|Clara makes the choice to save The Doctor's life.|
Possibly one of the most hyped up episodes ever, due to not just a massive scandal regarding some early American blu-ray copies and the threat of subsequent spoilers, this finale serves the duel purpose of answer all of this year's burning questions while also culminating Moffat's three-year arc story. While it certainly wasn't as brilliant as the hype would suggest, I don't think any story could be, and although my glasses of awe are still fixed firmly to my face it would seem that this is one of NuWho's better finales, especially in the way that it satiated fan demands for a Classic-filled 50th and a lot of the Moffat-era fans at the same time.
Via time-transcending psychic commlink, the Padernoster Gang invite Clara and River Song (whose mind is in the Library) to a mental conference. A mad prisoner has exchanged his life for the co-ordinates of Trenzalore, the location of The Doctor's biggest secret, where the Silence wanted to prevent The Doctor from going. As the others are attacked by the Whisper Men, extensions of the Great Intelligence, Clara wakes up and meets the Doctor, who uses her memory of the co-ordinates to pilot the TARDIS. He reveals that Trenzalore is the location of The Doctor's grave, deep inside an overgrown and dying TARDIS. The door to the Tomb can only be opened by the Doctor's real name, which is whispered by River's psychic presence. (We don't hear it.) Inside the tomb is a web of time stretching back through The Doctor's past. The Great Intelligence enters it in order to kill The Doctor throughout time but Clara realises her purpose and jumps in as well, being split into a million lives across time and saving The Doctor in all of his incarnations. When The Doctor joins Modern!Clara at the bottom of the web, they find the one incarnation who failed to live up to The Doctor's name... the incarnation played by John Hurt.
This episode contained a hell of a lot of things that I'd usually bash in NuWho. Unsubtle orchestras blaring over overly emotional scenes, cheese to the max with references to the past and retcons like there's no tomorrow. But there was something so awfully intimate about it at the same time. There was no reference back to the Silence or the grand arcs of Moffat's past. It was about The Doctor going to see his own grave, because he had to, because the Great Intelligence had kidnapped his friends and he was prepared to cross his own timeline and face his future in order to save them.
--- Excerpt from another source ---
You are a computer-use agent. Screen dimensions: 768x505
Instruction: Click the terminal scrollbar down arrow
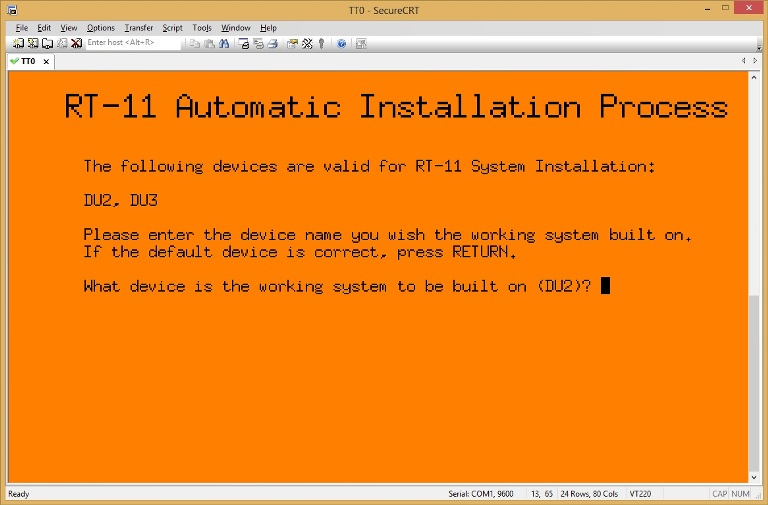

|I cannot quite describe the noise I made when Hartnell|
appeared on screen.
I thought I'd be upset at all the retconning, at the fact that Moffat has now re-written 50 years of Doctor Who to include his new character. But I'm not. Because what it feels like he's done is offered up a 50 year insurance policy for every single plothole in existence. How did the Doctor and Wells survive in Timelash? Clara did it. Doesn't matter how, just Clara. The Name of the Doctor was a barnstorming finale, and while there are cries from some circles that Moffat's overall attitudes and overall plot may be as wishy washy as Aladdin's mother, the finale hit the nail of the head for so many different things that I might as well like it. It's been a much better season with much better characters, and I'm actually looking forward to the 50th despite my misgivings.